In the multi-stream network, the overall classification results are improved a lot after feature fusion. It means that, as the knowledge supplement, the background knowledge based features can make up for the problem caused by data imbalance in basal word-stream network. The imbalance referred two aspects, the first is the feature imbalance in a certain category. For example, because of the limitation of data coverage, testing data and training data may come from different sub-categories of a certain category and contain different feature words. The incorporation of background knowledge which contain almost all sub-categories information are served as bridge, create a connection between training data and testing data. The second is amount imbalance between categories. There are some categories with less data and result in less feature extracted for them. The incorporation of background knowledge can largely alleviate the limitation caused by imbalanced data distribution.
To investigate the performance of our model on certain corpus, some comparisons are conducted with other typical models. Such as GRUs [
47], Multinomial NB, SVM, Bayes Network, and KNN, which are all analyzed on Reuters R8 and Reuters R52 in [
48]. As shown in
Table 7, the comparisons of optimum results of our proposed method against above methods are listed with the same datasets. The best results on each dataset are in bold, and they are obtained by our proposed method.

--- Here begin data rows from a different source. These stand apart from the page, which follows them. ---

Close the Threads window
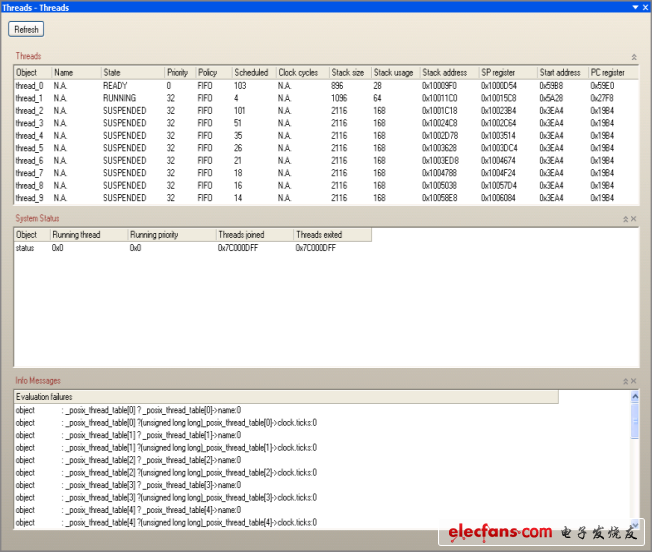Screen dimensions: 652x552 644,7
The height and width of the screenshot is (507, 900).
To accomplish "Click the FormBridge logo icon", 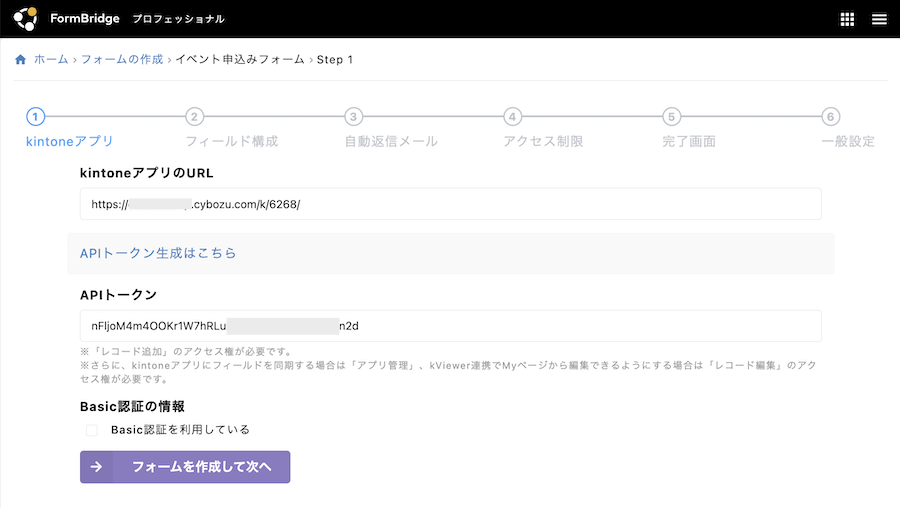I will (x=25, y=18).
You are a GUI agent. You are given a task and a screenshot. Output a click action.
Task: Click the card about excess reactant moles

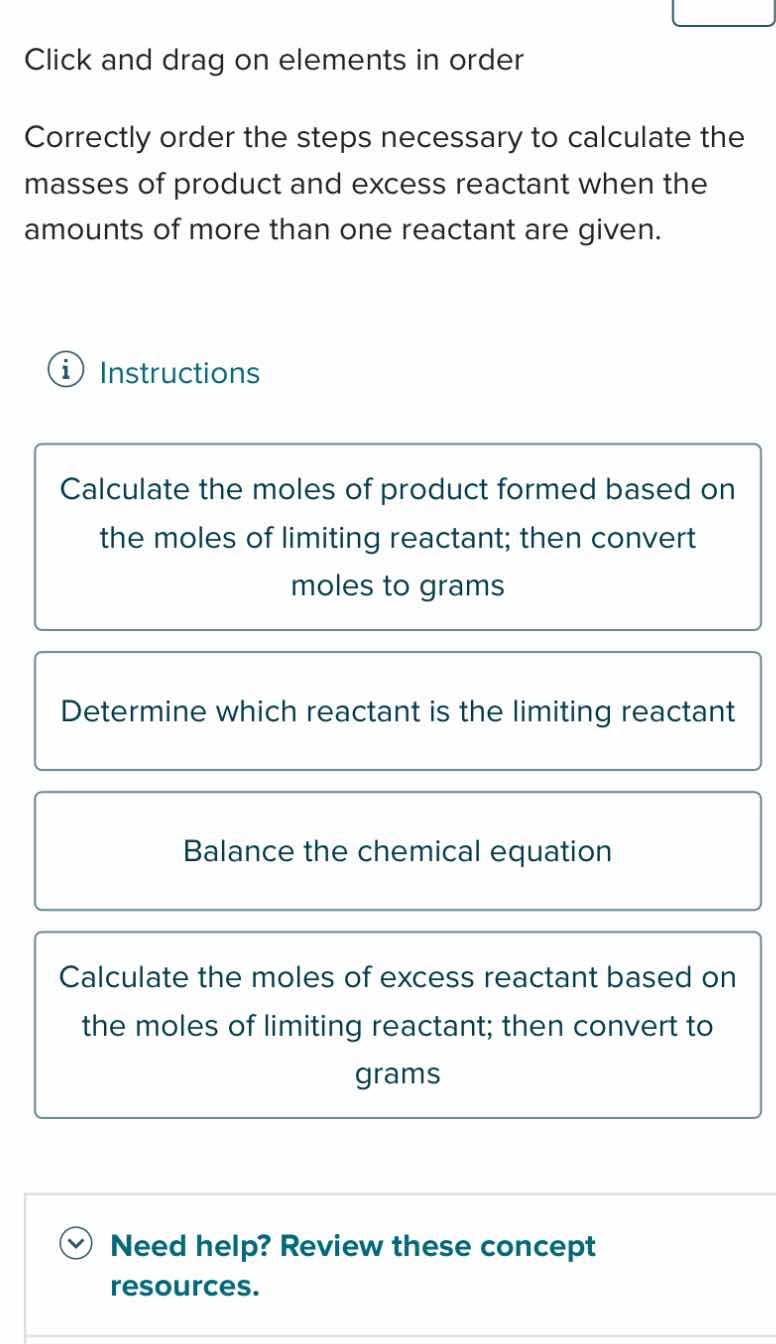pyautogui.click(x=398, y=1025)
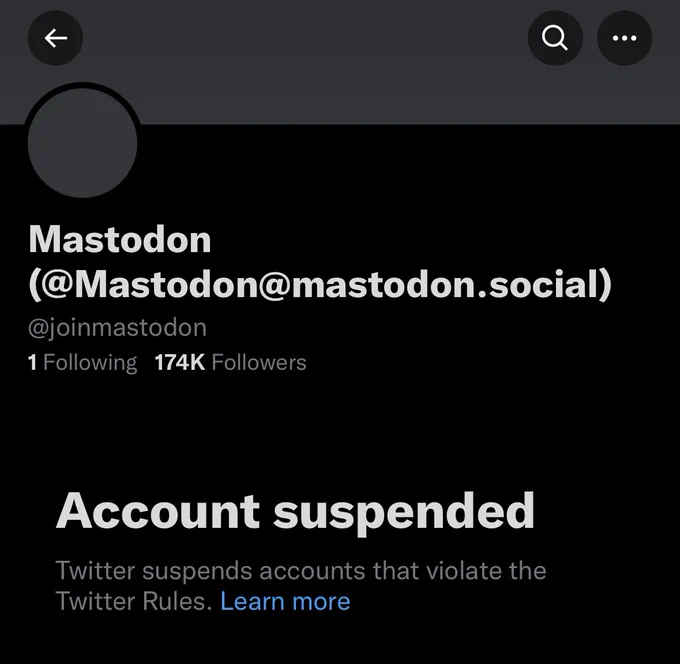Open the three-dot more options menu
Image resolution: width=680 pixels, height=664 pixels.
[624, 38]
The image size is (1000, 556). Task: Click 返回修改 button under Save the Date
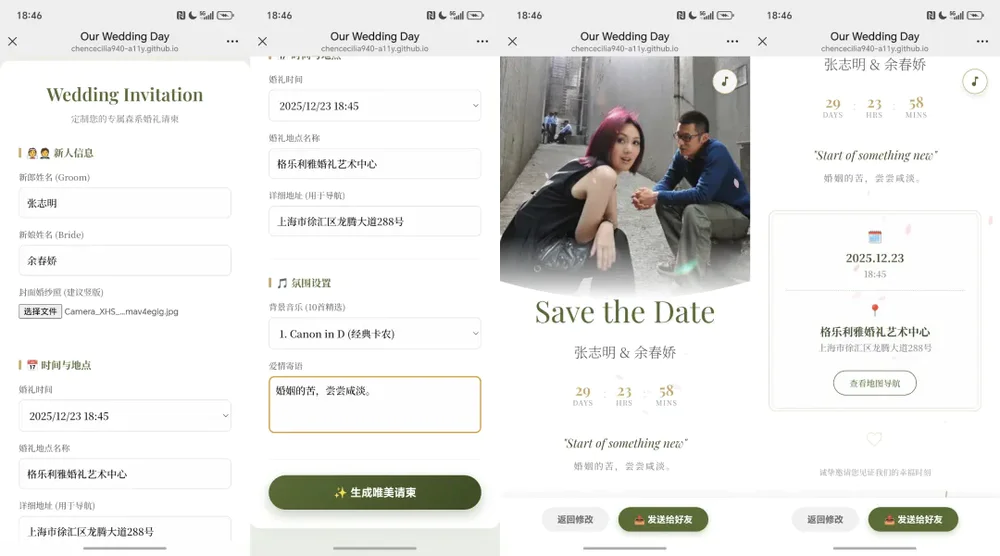tap(575, 520)
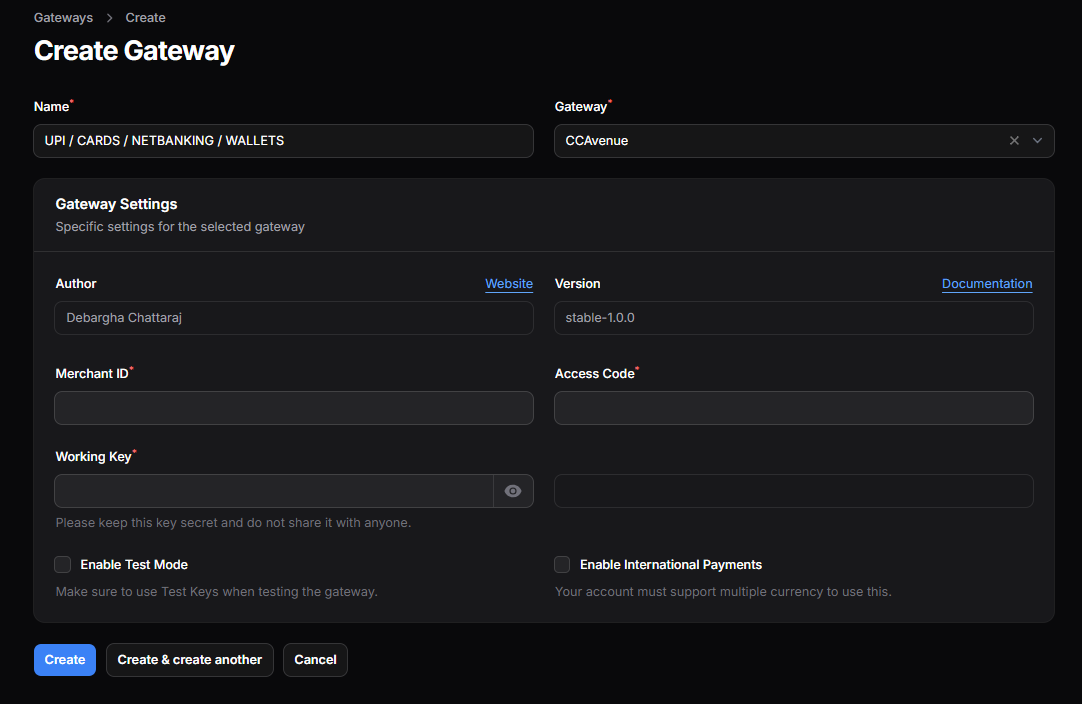Click inside the Merchant ID field
This screenshot has width=1082, height=704.
293,407
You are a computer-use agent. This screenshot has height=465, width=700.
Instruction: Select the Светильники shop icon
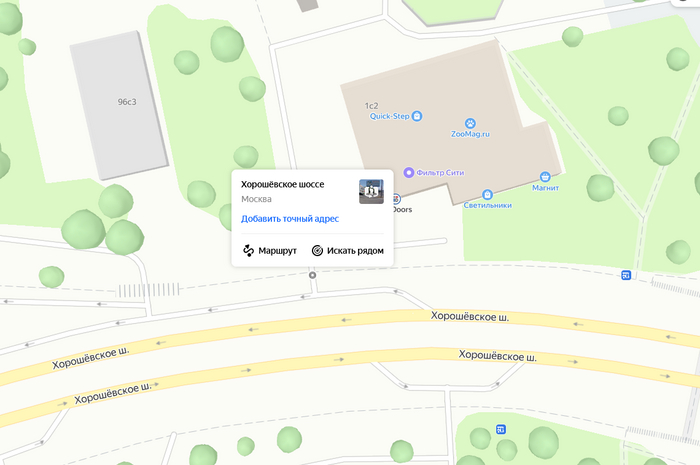(x=488, y=195)
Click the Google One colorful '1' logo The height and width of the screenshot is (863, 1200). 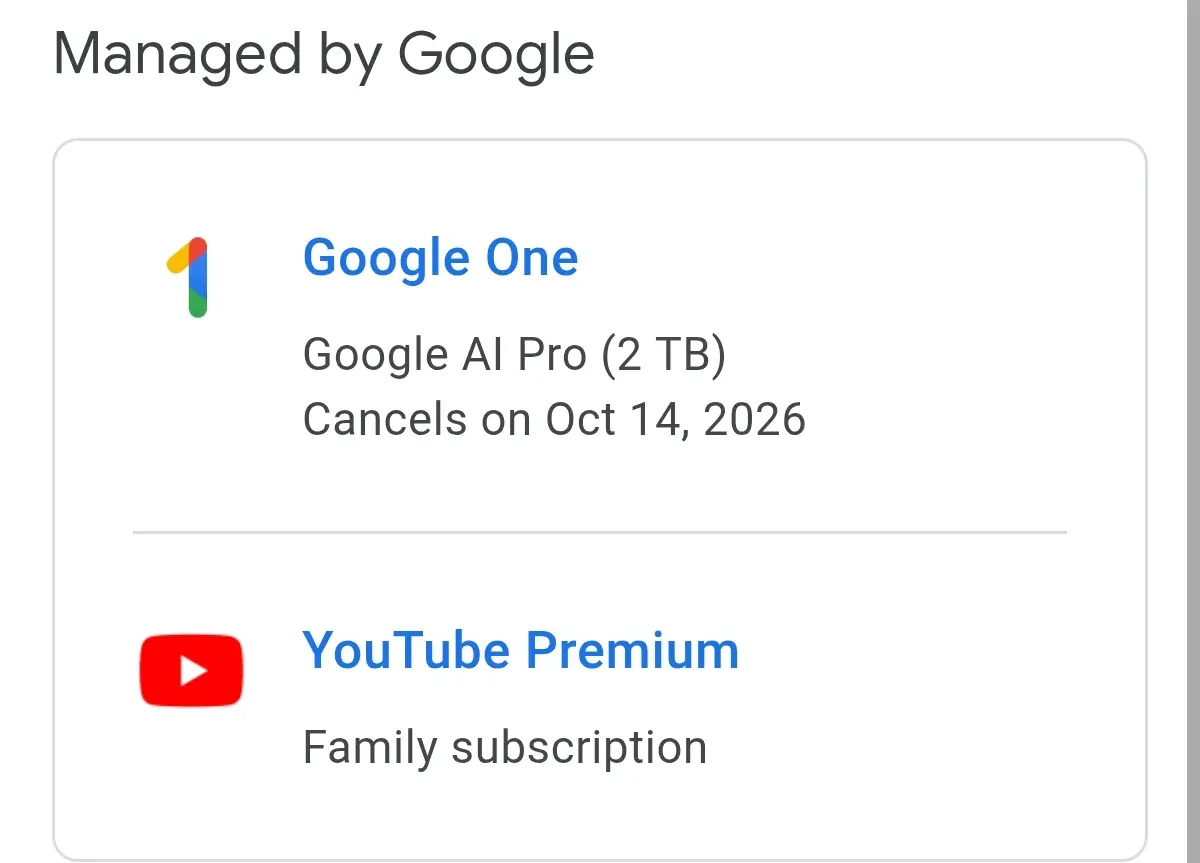[188, 277]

To investigate the contribution of background knowledge on different categories in a certain corpus, the optimal three group of experimental results obtained to compare with the basal word-stream model. The results of each category are shown as
Figure 5,
Figure 6 and
Figure 7 respectively. Horizontal axis refers to the categories, the bar charts refers to the classification results, and the line graph refers to the number of training texts in corresponding category.
According to the results of Reuters-21578 R8, as shown in
Figure 5, the categories with relatively few training data, like ‘ship’ with 36 training texts and ‘grain’ with 10 training texts, improved a large amount in macro precision, recall, and F1 score, while the categories with relatively abundant training data, like ‘earn’ and ‘acq’, improved not very obviously. These results also verify the previous viewpoint about imbalance corpus: the incorporation of background knowledge can conspicuously make up for the insufficient information of some categories with less data, thus contribute to the overall results of classification model.
The results of another imbalance Chinese corpus, Fudan Corpus, also verified the above assumption, as shown in
Figure 6. The categories with relatively abundant training data above 600, like ‘C11’ and ’C19’, the variation is slight. However, for other categories in which training texts are less than 100, the improvement is relatively distinct.
The results of the balance Sougou corpus, in which each category is composed of same number of texts, are shown as
Figure 7. Compared with base model, the incorporation of background knowledge in multi-stream neural network seems contributions to each category uniformly. Although not particularly improved, the recognition accuracy of each category are all improved to some extent, which proved that the multi-stream model is not only applicable to imbalanced corpus, but also applicable to balanced corpus.